PROBLEM TO WORK ON → Retype, exactly as they stand, the lines from the start of the data to the line that contains "The height and", both ends included. Leave the pictures out.

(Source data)

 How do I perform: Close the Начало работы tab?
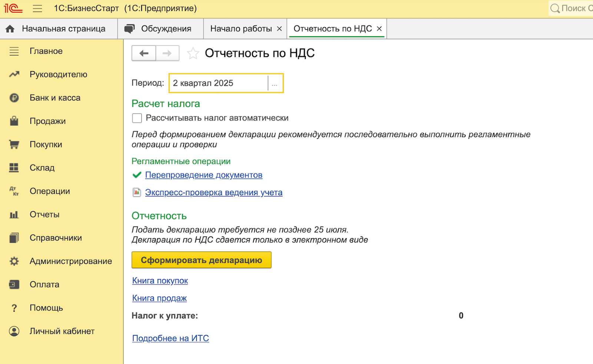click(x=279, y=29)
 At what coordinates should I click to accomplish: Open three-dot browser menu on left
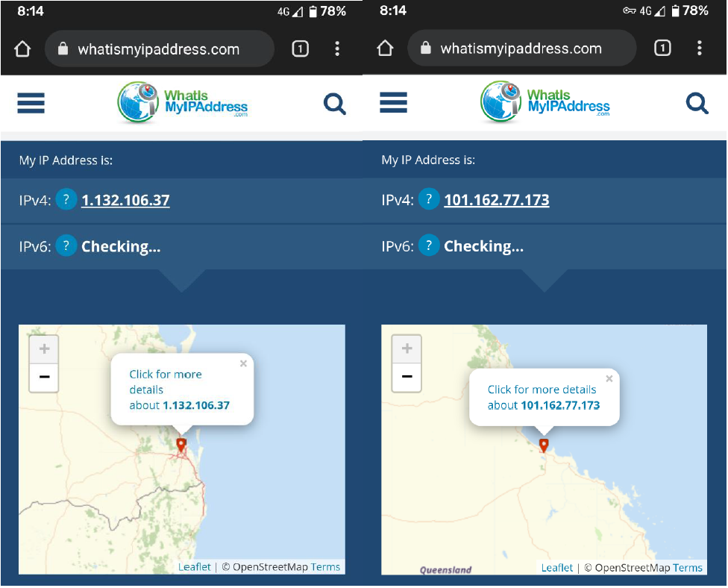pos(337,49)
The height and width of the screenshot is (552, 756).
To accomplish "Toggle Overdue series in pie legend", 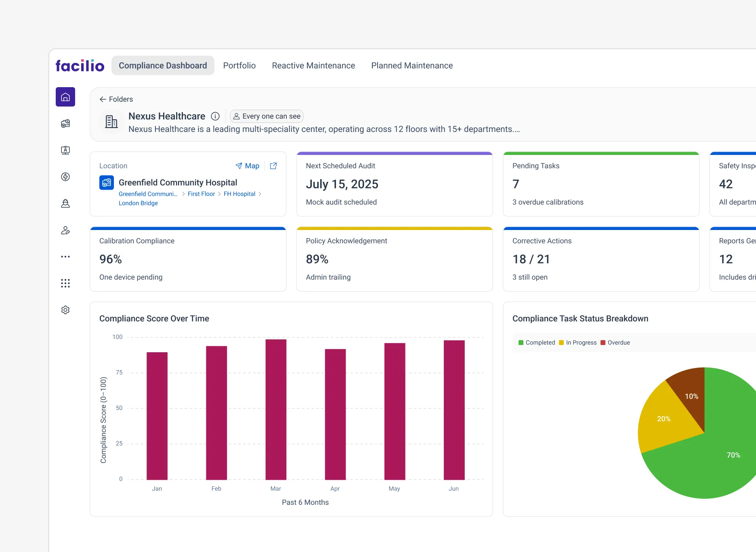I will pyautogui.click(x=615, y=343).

RESPONSE →
 How do I perform: Close the Начало работы tab?
click(x=279, y=29)
 At what coordinates should I click to accomplish: Open three-dot browser menu on left
pos(337,49)
The height and width of the screenshot is (552, 756).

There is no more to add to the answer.